Either way, there are many actions that landlords can take, which my CBRE colleagues have previously written about on this website, including reducing building energy demand in the first place, and switching to renewable heating sources.

But often we worry that clients risk starting in the wrong place. We are often asked “how do we refurbish this building now?” because the leasing schedule has thrown up an opportunity. But the question that really needs answering is “what is the right refurbishment approach to this building over time?” Tactical interventions need to be located within a wider strategic plan looking at the full range of opportunities as tenants come and go, and as building services reach the end of their working life.

This is particularly true when a block date is hard to come by. Admittedly, having a block date makes upgrades much easier, and we always advise landlords to take advantage of it if they can. But multi-let office or shopping centre leasing arrangements may not allow for this during the landlord’s ownership of the building, meaning that refurbishments and upgrades become a complex jigsaw puzzle of partial interventions.

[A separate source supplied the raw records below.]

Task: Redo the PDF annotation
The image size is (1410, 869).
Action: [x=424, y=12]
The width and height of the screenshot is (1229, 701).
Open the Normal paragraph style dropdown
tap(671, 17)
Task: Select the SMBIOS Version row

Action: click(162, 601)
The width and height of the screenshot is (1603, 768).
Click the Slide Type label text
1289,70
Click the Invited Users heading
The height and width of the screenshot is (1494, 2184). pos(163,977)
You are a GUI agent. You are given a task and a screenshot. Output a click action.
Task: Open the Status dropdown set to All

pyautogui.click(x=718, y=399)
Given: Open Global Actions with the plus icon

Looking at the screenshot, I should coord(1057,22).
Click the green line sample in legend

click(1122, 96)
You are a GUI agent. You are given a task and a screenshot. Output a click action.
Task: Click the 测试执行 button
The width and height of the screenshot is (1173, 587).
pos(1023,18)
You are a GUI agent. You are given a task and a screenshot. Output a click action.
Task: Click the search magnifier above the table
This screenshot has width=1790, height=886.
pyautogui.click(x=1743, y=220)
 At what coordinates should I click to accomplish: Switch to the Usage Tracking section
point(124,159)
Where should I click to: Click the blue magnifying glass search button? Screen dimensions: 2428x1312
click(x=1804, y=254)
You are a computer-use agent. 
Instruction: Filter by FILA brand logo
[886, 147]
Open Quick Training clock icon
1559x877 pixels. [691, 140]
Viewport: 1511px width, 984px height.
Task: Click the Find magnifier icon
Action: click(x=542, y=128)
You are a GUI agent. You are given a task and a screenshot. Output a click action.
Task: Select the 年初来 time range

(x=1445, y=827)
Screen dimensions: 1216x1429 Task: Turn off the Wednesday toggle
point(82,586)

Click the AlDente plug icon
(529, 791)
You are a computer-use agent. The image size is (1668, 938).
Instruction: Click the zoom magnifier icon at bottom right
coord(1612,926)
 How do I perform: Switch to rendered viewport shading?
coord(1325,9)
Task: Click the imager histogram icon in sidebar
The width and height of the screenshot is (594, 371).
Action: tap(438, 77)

But necessity is the mother of invention. In fact, when challenged by clients to present options for decarbonising multi-let buildings, we find that implementing a strategic plan for multiple interventions over many years can achieve the same improvement in performance as having a block date. In fact, it can achieve it sooner and more cheaply because income continues to be generated and there is potential to recover some of the costs through service charges.  

For example, many investors might prefer the simplicity of a model that (for example) gets a building from the currently-required EPC ‘E’ rating to the likely future requirement of EPC ‘B’ in one hit. But if this involves waiting for tenants to terminate their leases it could cost more overall than a range of targeted improvements as part of a strategic – but admittedly more complex – multi-year plan.

Even better, landlords can offer improvements to existing tenants and potentially re-gear leases to secure a ‘green premium’ on rents as a result. Transparency and collaboration can help tenants to ensure that they get the sustainability improvements that they see as desirable, and our recent client survey suggests they may well be willing to pay for at least some of these.

We also find that occupier attitudes to the ‘gut the building and start again’ attitude are changing. Occupiers seem happier now to accept recycled and re-used fittings rather than expensive (from a greenhouse gas emissions perspective) new ones. Whereas ‘new’ used to be a selling point which CBRE’s brokers would instinctively deploy, ‘recycled’ is increasingly becoming more persuasive.

Finally, it’s not enough to have a multi-year strategic plan: you must stick to it. It needs focus and management from property managers year in, year out, and that’s why CBRE’s Building Consultancy team work closely with our Property Management team to embed the improvement works that our ESG Consultancy team recommend. We’re interested not just in what should happen, but actually making it happen for our clients.

And by the way, the strategic plans that we prepare for clients often cover other aspects of the sustainability agenda as well. An opportunity to reduce greenhouse gas emissions can often also be an opportunity to improve wellbeing and social value. That does make things more complex still, but our view is that embracing complexity can often lead to better outcomes.